* Begin *
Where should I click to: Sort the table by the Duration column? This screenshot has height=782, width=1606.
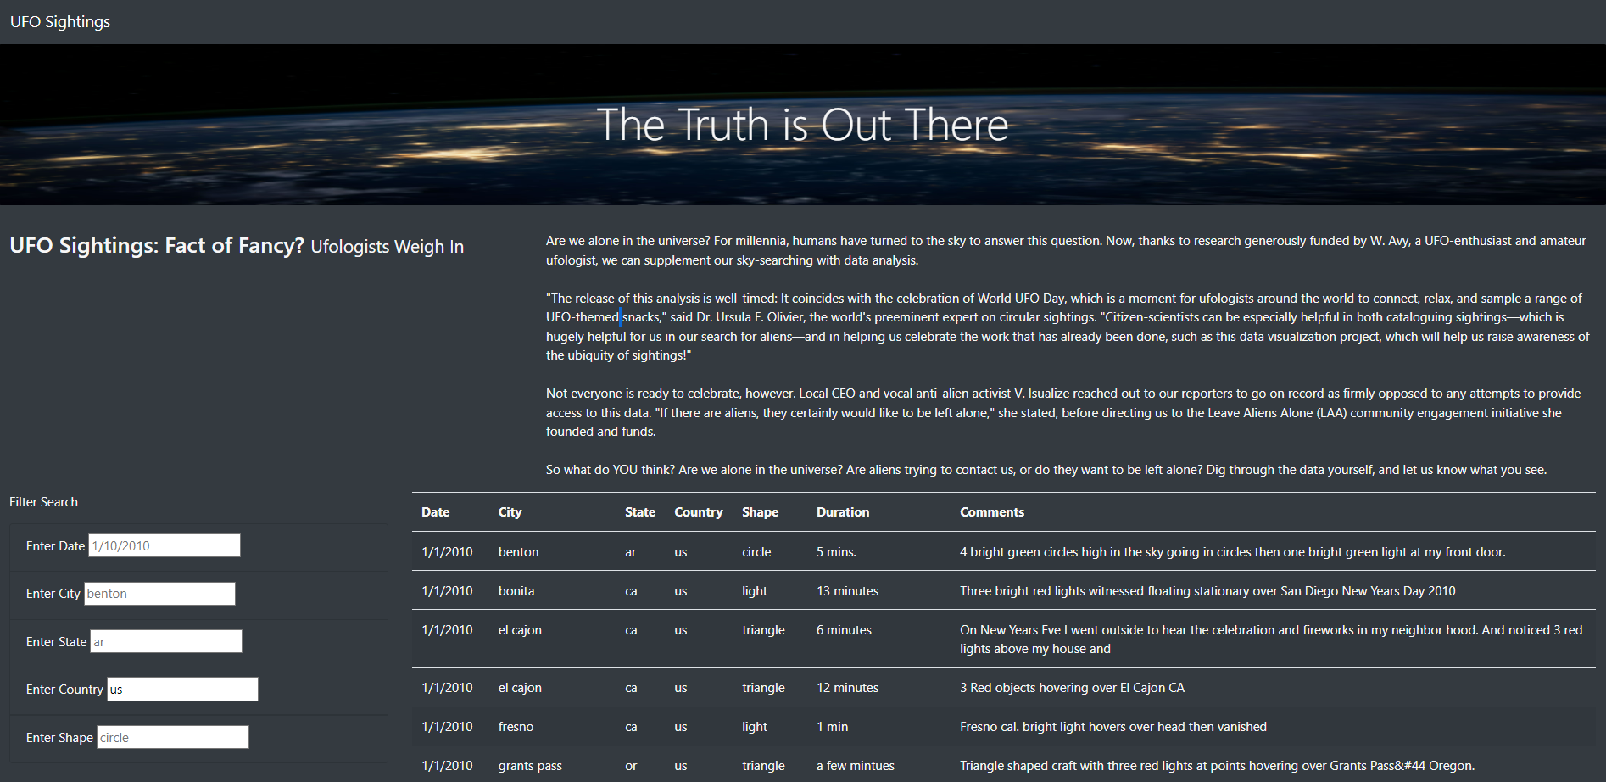coord(842,512)
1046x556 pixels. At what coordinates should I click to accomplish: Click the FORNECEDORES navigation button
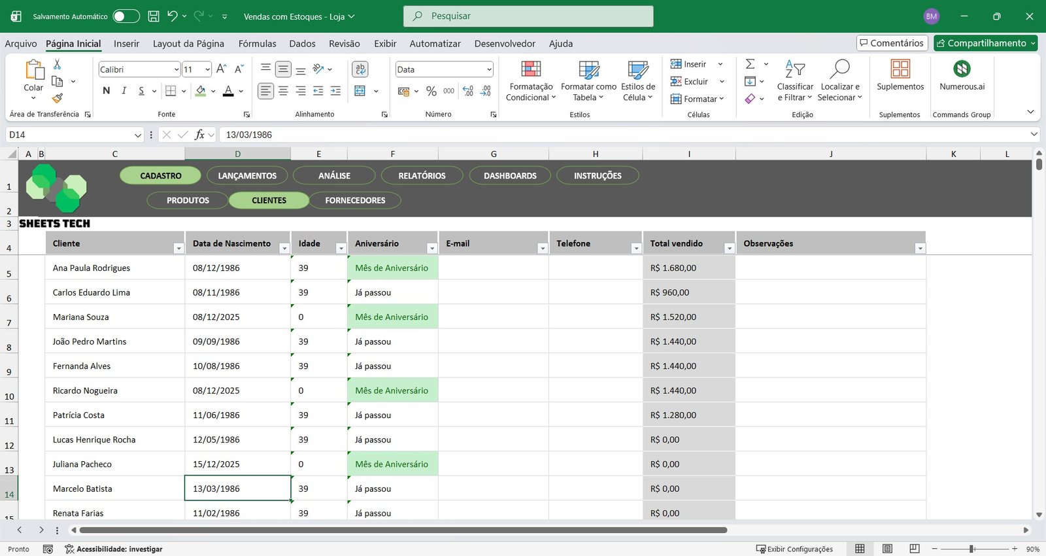click(x=355, y=200)
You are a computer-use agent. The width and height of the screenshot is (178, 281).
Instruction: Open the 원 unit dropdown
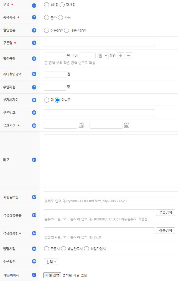[103, 56]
* End *
**Given problem**. Please show every line of the material above that contains the string "should".

**Solved exercise**.
Where should I click to: Sort the table by the Duration column? This screenshot has height=782, width=1606.
1046x556 pixels. At what coordinates should I click to accomplish: Click the FORNECEDORES navigation button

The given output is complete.